Moreover, when plotting PaLM’s performance against its scale, Google concluded that “performance improvements from scale have not yet plateaued.” In other words, language models will likely get better as they grow bigger.
Translation on the Side
Incidentally, PaLM is also quite good at machine translation and other multilingual tasks.
While most training data (78%) was in English (the balance comprising over 100 different languages), and parallel data was not explicitly included, PaLM matched the performance of specialized machine translation models — at least, for language pairs that included English.
In its paper, Google hinted at future models that will be trained on a larger proportion of multilingual data.
Reactions to PaLM — and to big tech’s announcements about LLMs in general — have been mixed.
Hyperia CEO, Elliot Turner, tweeted, “The new 540B parameter language model (PaLM) from Google is mind-blowing. It scores better than the ‘average human’ on 150 different cognitive tasks. If model scaling holds up, 50–100 trillion parameters (100x bigger than this model) should beat ‘best human’.”
YouTuber Yannic Kilcher was also enthusiastic, saying, “It’s fair to say that these models are becoming the Swiss Army Knife of natural language processing tasks.”
Others struck a wearier tone. “Anyone else feel burned out by a new AI breakthrough every week?” tweeted Soumith Chintala of Meta AI. “Trying to keep up but it goes by so fast.”
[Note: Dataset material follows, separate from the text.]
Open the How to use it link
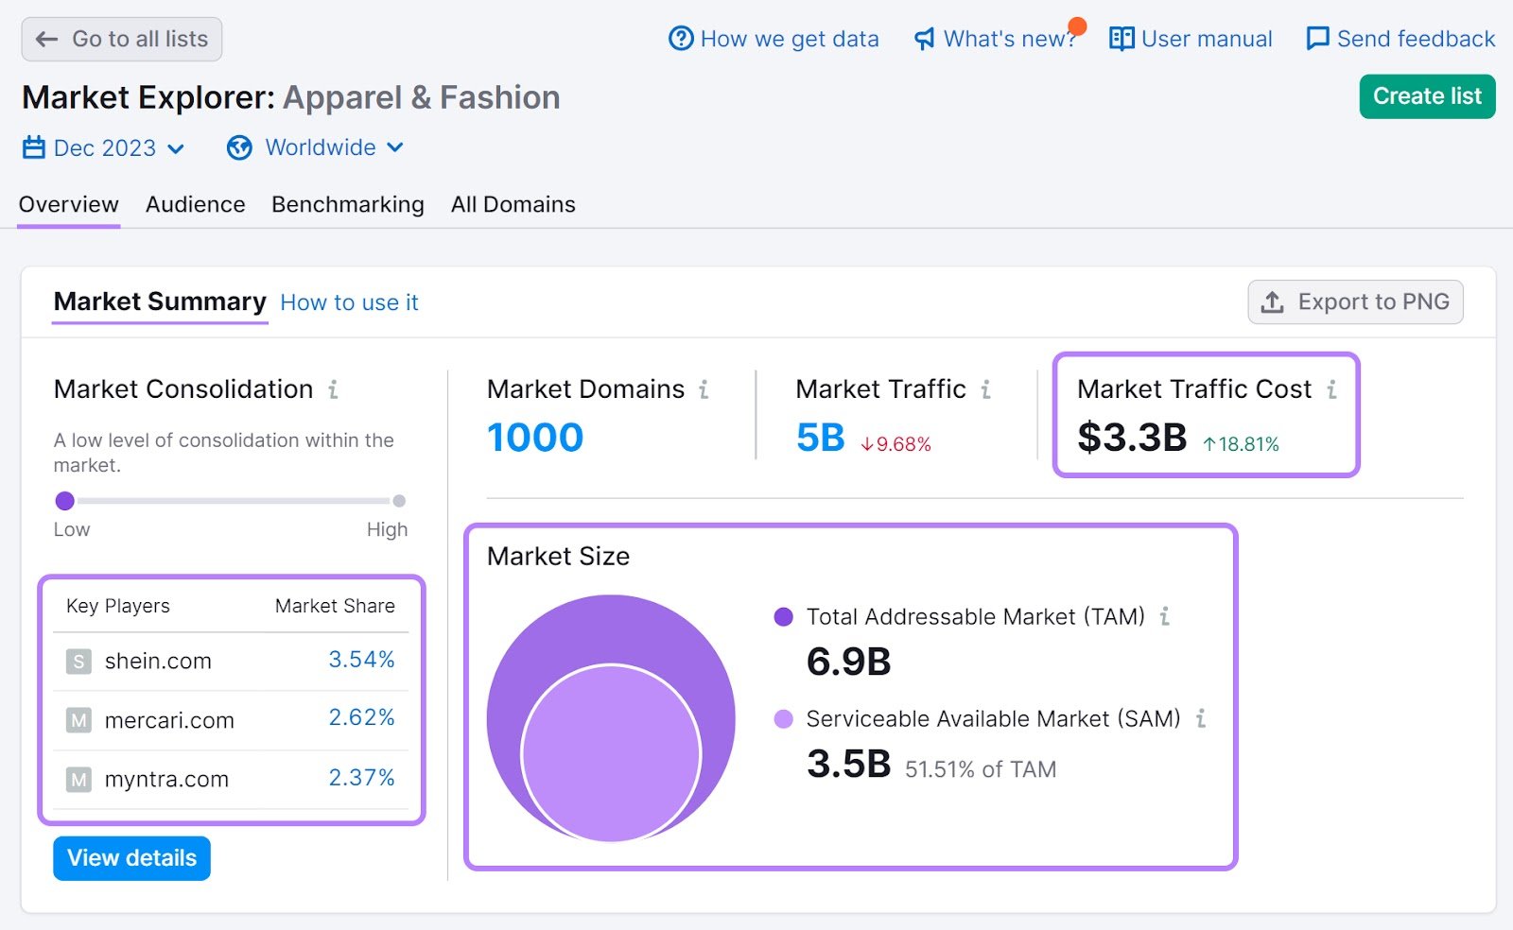1513x930 pixels. [349, 302]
Intento Co-founder and CTO, Grigory Sapunov, told Slator that the large model trend is likely to continue for some time. “We see that increasing the model size gives more capabilities, some of which cannot be predicted in advance. So it’s worth probing the frontier to understand what is possible,” he added.
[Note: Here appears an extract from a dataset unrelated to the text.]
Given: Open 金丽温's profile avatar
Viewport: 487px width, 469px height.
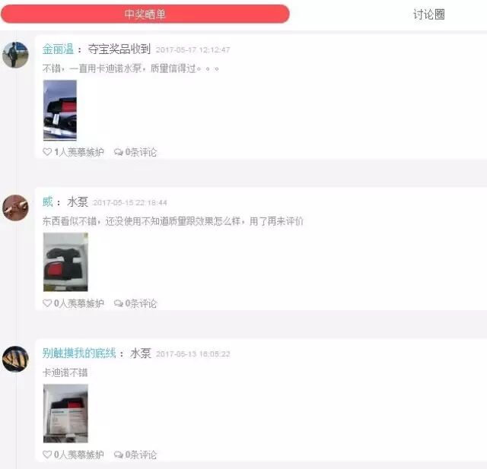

However, Sapunov and a number of pundits pointed out that size is not the single most important aspect of any model. Researchers on DeepMind’s Chinchilla, for instance, found that the relative size of the training dataset is just as important. ADAPT has also shown that good performance is possible with smaller, optimized models.
So are large models really necessary? Not according to Julien Simon of Hugging Face, an open-source NLP company. “Am I excited by Megatron-Turing NLG 530B and whatever beast is coming next? No. Do I think that the (relatively small) benchmark improvement is worth the added cost, complexity, and carbon footprint? No.”
The scientific community also expressed skepticism around Google’s decision not to publish its PaLM model or follow machine learning reproducibility checklists.
Robust.AI’s Gary Marcus tweeted, “This week seems like a win for AI, but it’s actually a step back. Sparse disclosure of methods and errors. Anecdotal data only. Cherry-picking. No access for scientific community.”
Neuroscientist Nathan Whitmore chimed in, “What is the point of developing these things if they’re never released in a way that can be widely used/studied?”
The question of how close LLMs are getting to human intelligence was unpacked by Melanie Mitchell, Professor at the Santa Fe Institute, in a twitter thread. “Very impressive” she said, however, “I will not mistake them for progress toward general intelligence.”
Nevertheless, large language models can be useful as foundations for a range of language services, helping scale content tasks such as rewriting sentences with the correct tone, or generating useful summaries.
Startups CopyAI and OthersideAI use LLMs as a basis for their text-generation services. In this respect, Intento’s Sapunov pointed out, “The future is definitely bright and many new products and services will emerge.”